Snelgrove died at 12:50 p.m. EDT at Brigham and Women's Hospital in Boston, Massachusetts, about 11 hours after being shot. According to the autopsy, the pellet opened a three-quarter-inch (1.9 cm) hole in the bone behind the eye, broke into nine pieces, and damaged the right side of her brain.

Boston's Police Commissioner, Kathleen O'Toole, placed Milien on paid leave. O'Toole later attended the hour-long funeral on October 26, 2004, at St. John's Catholic Church in East Bridgewater, Massachusetts, along with Mayor of Boston Thomas Menino and Governor of Massachusetts Mitt Romney.

==Investigation and aftermath==
Commissioner O'Toole accepted the police department's responsibility, while condemning the "punks" who participated in the near-riot. The investigation into Snelgrove's death was led by Donald K. Stern, a former United States Attorney best known for prosecuting mob figures, including fugitive Winter Hill Gang leader James "Whitey" Bulger. Through the investigation, Officer Milien was identified as the person who fired the shot that killed Snelgrove. The report from the investigation outlined 12 recommendations for the Boston Police Department, including a review of use-of-force policies and improved training for less-lethal weapons. On May 2, 2005, the city of Boston announced a $5.1 million wrongful death settlement for her family's lawsuit.

On September 12, 2005, the district attorney for Suffolk County, Daniel F. Conley, announced that he would not prosecute any of the officers involved. Four days later, Commissioner O'Toole demoted the police superintendent who was in charge the night of the shooting to captain and suspended two officers, including Milien, for 45 days without pay. The deputy superintendent outside Fenway Park at the time of the incident was also criticized for poor decisions that led to Snelgrove's death, but had already retired. Milien retired from the Boston Police Department on February 29, 2020.

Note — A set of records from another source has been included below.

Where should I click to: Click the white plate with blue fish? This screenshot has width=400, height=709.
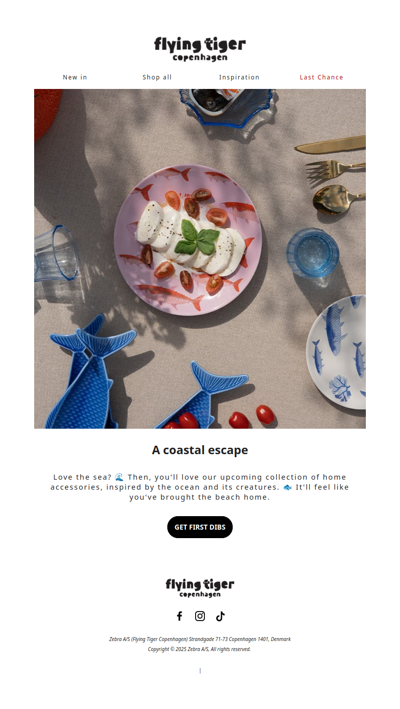pos(337,352)
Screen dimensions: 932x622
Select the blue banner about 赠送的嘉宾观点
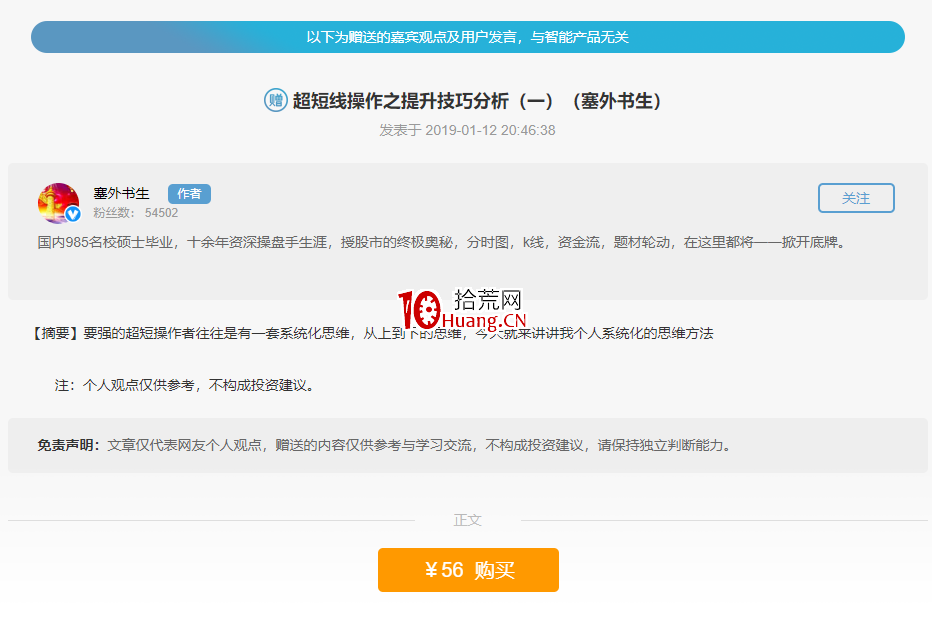[x=466, y=37]
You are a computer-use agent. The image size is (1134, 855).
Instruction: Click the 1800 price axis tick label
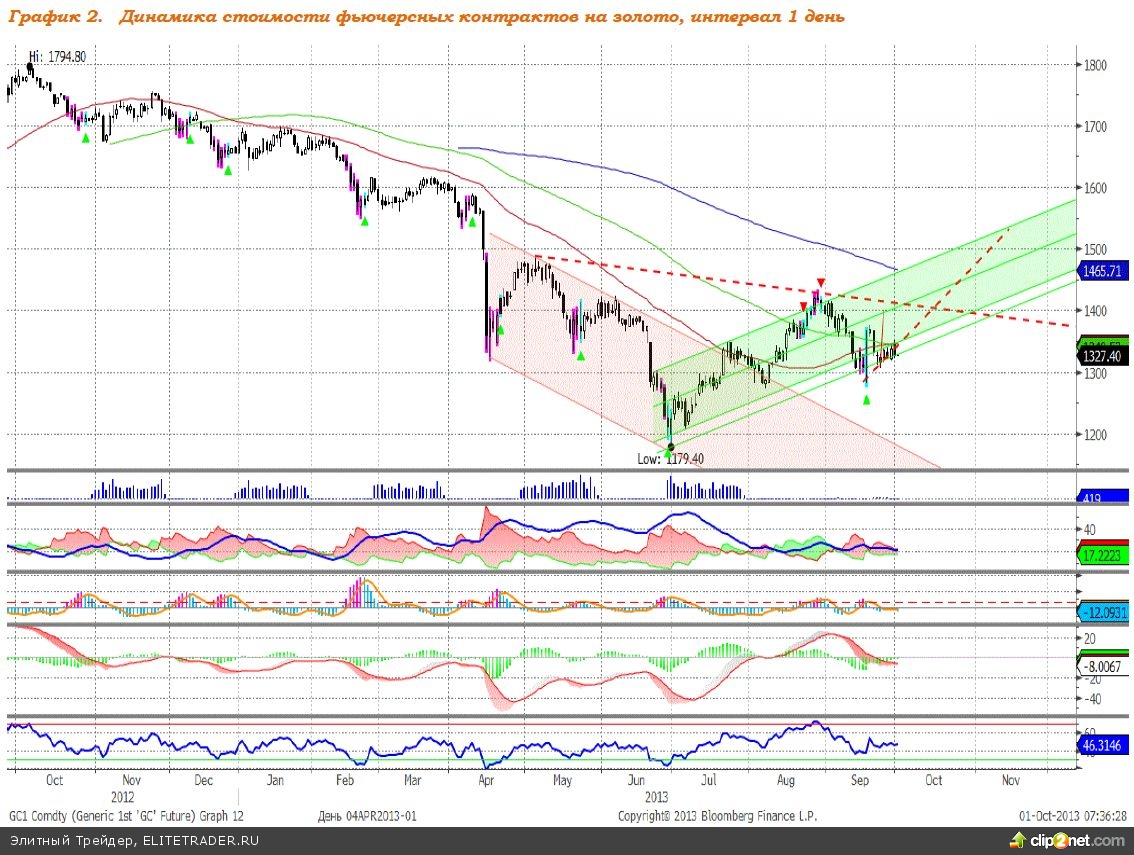point(1096,66)
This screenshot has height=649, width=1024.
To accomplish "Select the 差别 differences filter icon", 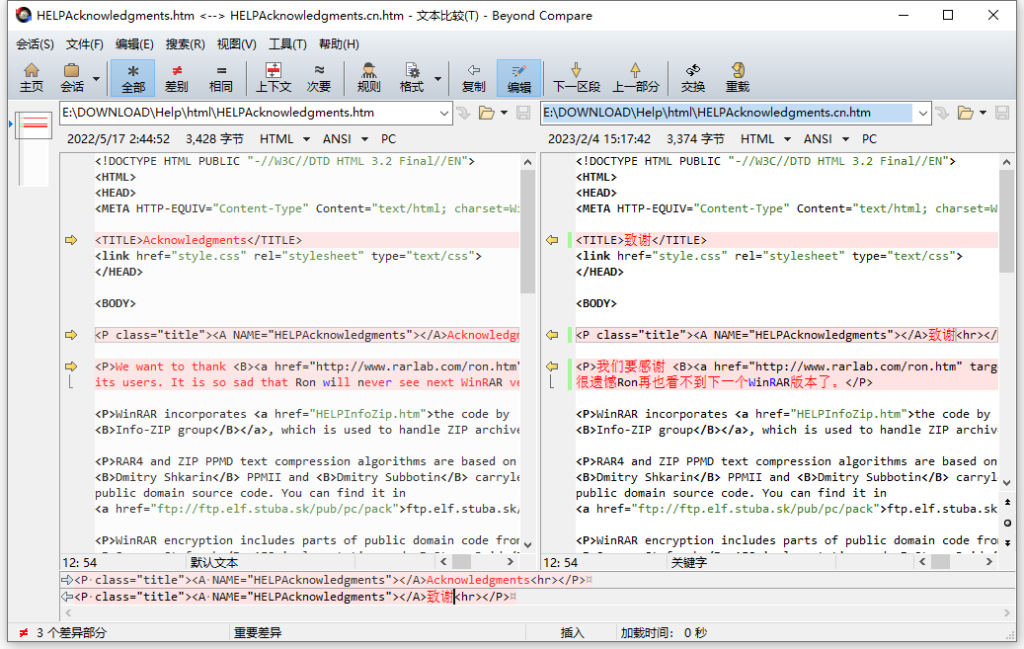I will [176, 77].
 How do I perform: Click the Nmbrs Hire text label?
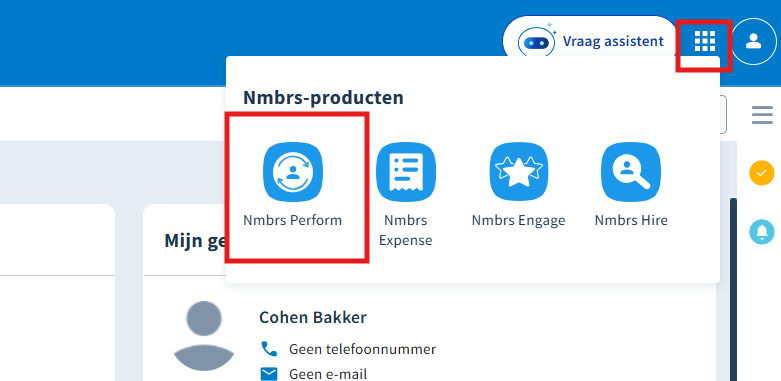click(x=631, y=220)
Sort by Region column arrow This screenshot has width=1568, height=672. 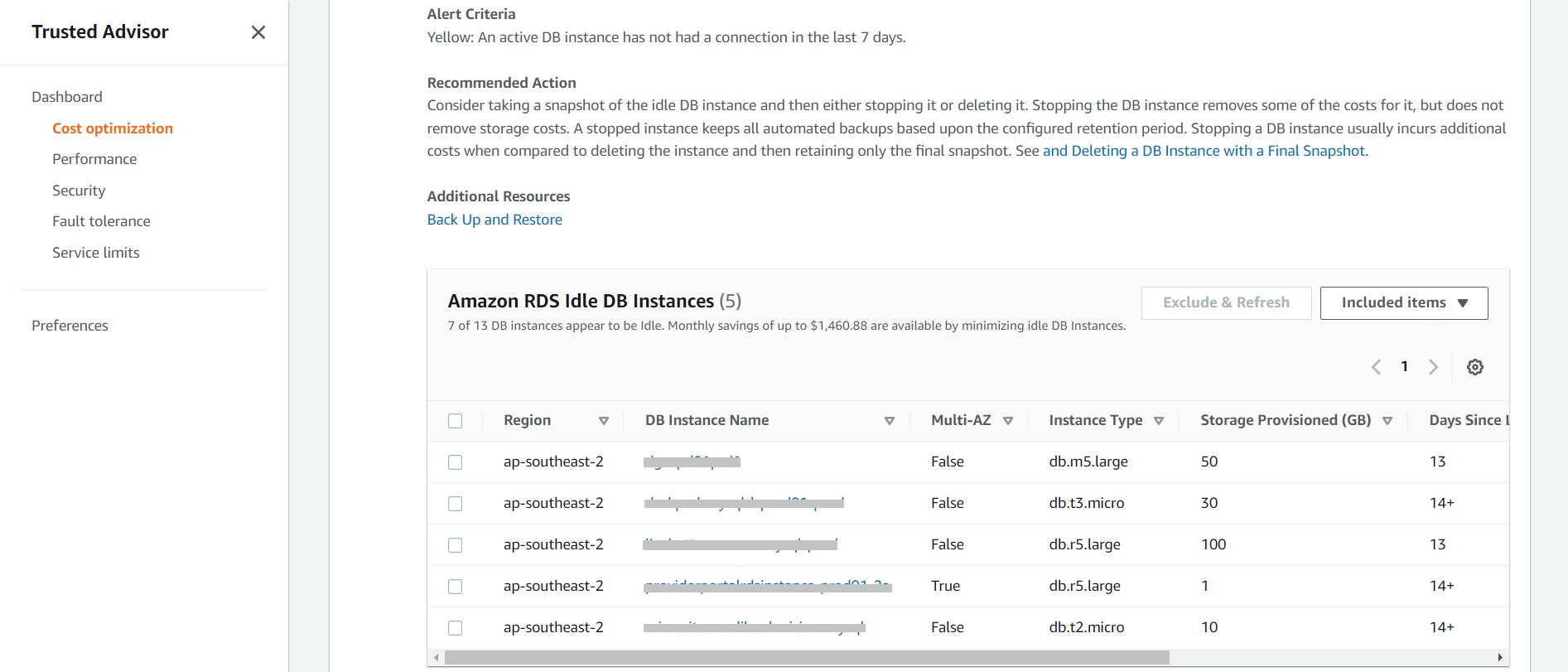[x=604, y=421]
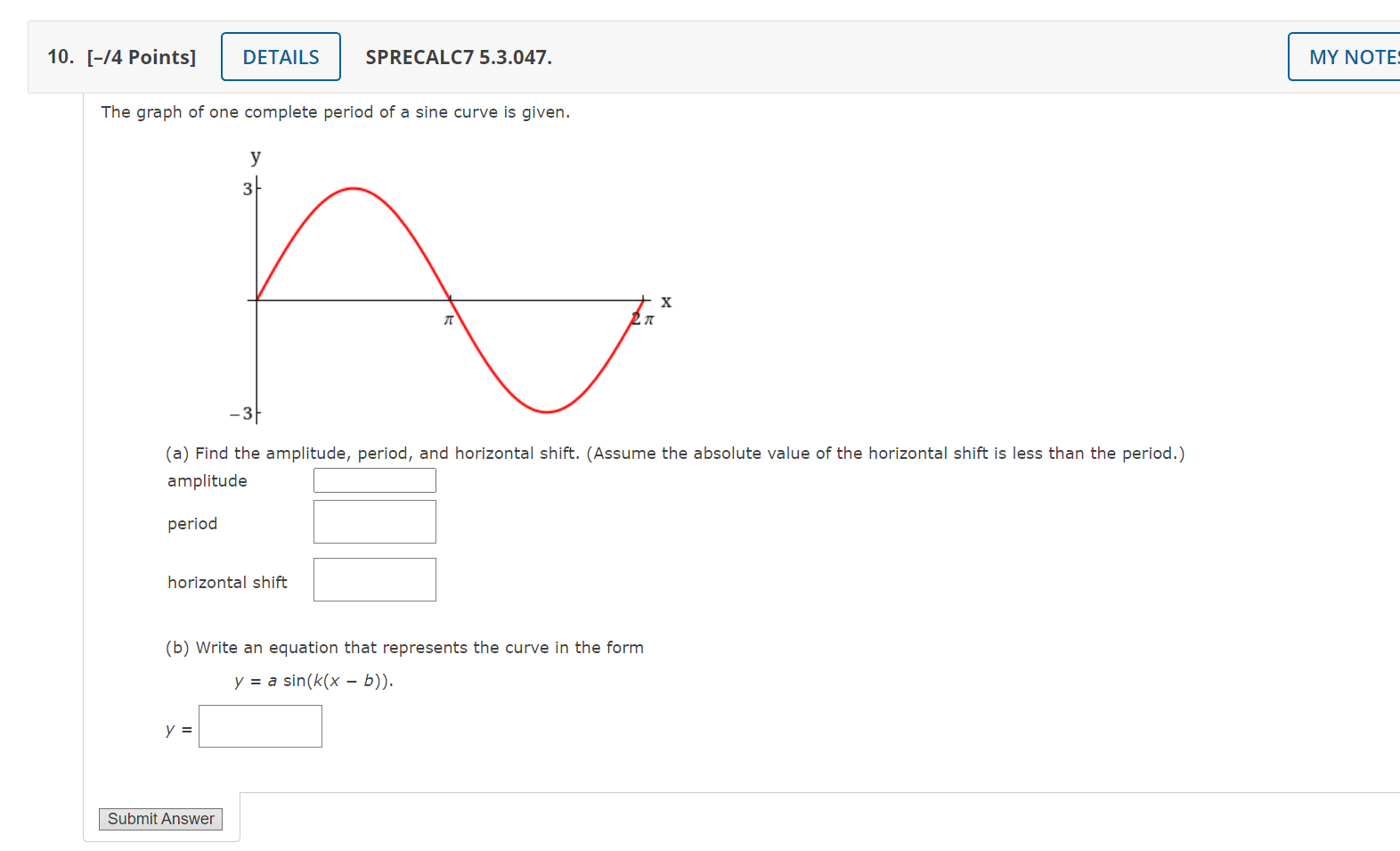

The weapon that killed Snelgrove was manufactured by Fabrique Nationale de Herstal (FN Herstal). Because of the incident, several police forces, such as the Seattle Police Department, discontinued use of this weapon. In June 2006, a $10 million wrongful death suit between FN Herstal and the Snelgrove family was settled out of court for an undisclosed amount. Boston police never used their FN 303s again, and destroyed them in 2007, stating that they were more powerful and lethal than had been anticipated.

==Memorials==
Stephen King and Stewart O'Nan dedicated their book Faithful (2004) to Snelgrove; the dedication reads simply: "For Victoria Snelgrove, Red Sox fan." Red Sox outfielder Trot Nixon stated that he would have traded Game 7 of the 2004 ALCS to have her back.

Snelgrove's parents established the Victoria Snelgrove Memorial Fund, "a non-profit organization to carry forward her spirit and concern for others," which awards scholarships to students at East Bridgewater High School and Emerson College. In April 2018, a skatepark in East Bridgewater was opened and named after Snelgrove.